The full listing should be duplicated word for word.
----------------
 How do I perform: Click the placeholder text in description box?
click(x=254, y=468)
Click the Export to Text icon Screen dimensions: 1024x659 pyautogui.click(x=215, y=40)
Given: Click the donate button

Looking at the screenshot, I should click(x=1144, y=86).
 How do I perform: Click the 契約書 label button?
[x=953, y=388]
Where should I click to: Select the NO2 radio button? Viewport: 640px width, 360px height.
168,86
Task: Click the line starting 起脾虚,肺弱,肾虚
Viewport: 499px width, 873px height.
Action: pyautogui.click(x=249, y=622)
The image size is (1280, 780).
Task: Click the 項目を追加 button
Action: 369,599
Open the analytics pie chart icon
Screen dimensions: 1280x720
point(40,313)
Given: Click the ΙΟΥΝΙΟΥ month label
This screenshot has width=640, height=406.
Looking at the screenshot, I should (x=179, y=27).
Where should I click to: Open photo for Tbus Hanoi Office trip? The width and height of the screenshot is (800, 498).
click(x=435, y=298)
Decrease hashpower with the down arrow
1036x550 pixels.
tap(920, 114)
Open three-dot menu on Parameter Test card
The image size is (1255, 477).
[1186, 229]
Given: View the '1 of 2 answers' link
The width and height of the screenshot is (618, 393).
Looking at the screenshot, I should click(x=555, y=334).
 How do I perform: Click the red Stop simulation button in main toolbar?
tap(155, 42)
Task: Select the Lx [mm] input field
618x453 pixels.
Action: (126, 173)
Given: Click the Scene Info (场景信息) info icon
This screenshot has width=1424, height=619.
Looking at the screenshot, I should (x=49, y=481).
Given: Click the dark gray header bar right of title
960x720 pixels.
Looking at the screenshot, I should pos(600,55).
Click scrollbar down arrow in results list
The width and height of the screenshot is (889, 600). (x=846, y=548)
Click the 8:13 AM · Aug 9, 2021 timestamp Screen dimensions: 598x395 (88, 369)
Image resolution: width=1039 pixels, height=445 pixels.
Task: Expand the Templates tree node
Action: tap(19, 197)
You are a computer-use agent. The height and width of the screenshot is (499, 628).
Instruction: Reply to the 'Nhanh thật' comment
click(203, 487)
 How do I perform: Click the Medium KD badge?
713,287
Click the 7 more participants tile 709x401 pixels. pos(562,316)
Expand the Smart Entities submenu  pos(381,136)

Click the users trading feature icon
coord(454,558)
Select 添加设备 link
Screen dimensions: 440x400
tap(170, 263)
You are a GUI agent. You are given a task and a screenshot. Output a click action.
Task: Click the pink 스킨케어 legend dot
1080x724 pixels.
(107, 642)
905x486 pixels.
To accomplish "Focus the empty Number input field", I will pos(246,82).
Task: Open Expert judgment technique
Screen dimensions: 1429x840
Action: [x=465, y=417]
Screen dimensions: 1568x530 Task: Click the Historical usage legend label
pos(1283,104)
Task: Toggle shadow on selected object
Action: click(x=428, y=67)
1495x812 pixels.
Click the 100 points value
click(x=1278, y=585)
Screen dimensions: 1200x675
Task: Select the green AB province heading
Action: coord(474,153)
----------------
Solution to the problem:
 How do I perform: Click the placeholder text in description box?
click(x=254, y=468)
Click the Export to Text icon Screen dimensions: 1024x659 pyautogui.click(x=215, y=40)
Given: Click the donate button

Looking at the screenshot, I should click(x=1144, y=86).
 How do I perform: Click the 契約書 label button?
[x=953, y=388]
Where should I click to: Select the NO2 radio button? Viewport: 640px width, 360px height.
168,86
Task: Click the line starting 起脾虚,肺弱,肾虚
Viewport: 499px width, 873px height.
Action: pyautogui.click(x=249, y=622)
The image size is (1280, 780).
Task: Click the 項目を追加 button
Action: 369,599
Open the analytics pie chart icon
Screen dimensions: 1280x720
point(40,313)
Given: Click the ΙΟΥΝΙΟΥ month label
This screenshot has width=640, height=406.
Looking at the screenshot, I should (x=179, y=27).
Where should I click to: Open photo for Tbus Hanoi Office trip? The width and height of the screenshot is (800, 498).
click(x=435, y=298)
Decrease hashpower with the down arrow
1036x550 pixels.
tap(920, 114)
Open three-dot menu on Parameter Test card
The image size is (1255, 477).
[1186, 229]
Given: View the '1 of 2 answers' link
The width and height of the screenshot is (618, 393).
Looking at the screenshot, I should click(x=555, y=334).
 How do I perform: Click the red Stop simulation button in main toolbar?
tap(155, 42)
Task: Select the Lx [mm] input field
618x453 pixels.
Action: (126, 173)
Given: Click the Scene Info (场景信息) info icon
This screenshot has width=1424, height=619.
Looking at the screenshot, I should (x=49, y=481).
Given: Click the dark gray header bar right of title
960x720 pixels.
Looking at the screenshot, I should pos(600,55).
Click scrollbar down arrow in results list
The width and height of the screenshot is (889, 600). (x=846, y=548)
Click the 8:13 AM · Aug 9, 2021 timestamp Screen dimensions: 598x395 (88, 369)
Image resolution: width=1039 pixels, height=445 pixels.
Task: Expand the Templates tree node
Action: tap(19, 197)
You are a computer-use agent. The height and width of the screenshot is (499, 628).
Instruction: Reply to the 'Nhanh thật' comment
click(203, 487)
 How do I perform: Click the Medium KD badge?
713,287
Click the 7 more participants tile 709x401 pixels. pos(562,316)
Expand the Smart Entities submenu  pos(381,136)

Click the users trading feature icon
coord(454,558)
Select 添加设备 link
Screen dimensions: 440x400
tap(170, 263)
You are a GUI agent. You are given a task and a screenshot. Output a click action.
Task: Click the pink 스킨케어 legend dot
1080x724 pixels.
(107, 642)
905x486 pixels.
To accomplish "Focus the empty Number input field", I will pos(246,82).
Task: Open Expert judgment technique
Screen dimensions: 1429x840
Action: [x=465, y=417]
Screen dimensions: 1568x530 Task: Click the Historical usage legend label
pos(1283,104)
Task: Toggle shadow on selected object
Action: click(x=428, y=67)
1495x812 pixels.
Click the 100 points value
click(x=1278, y=585)
Screen dimensions: 1200x675
Task: Select the green AB province heading
Action: coord(474,153)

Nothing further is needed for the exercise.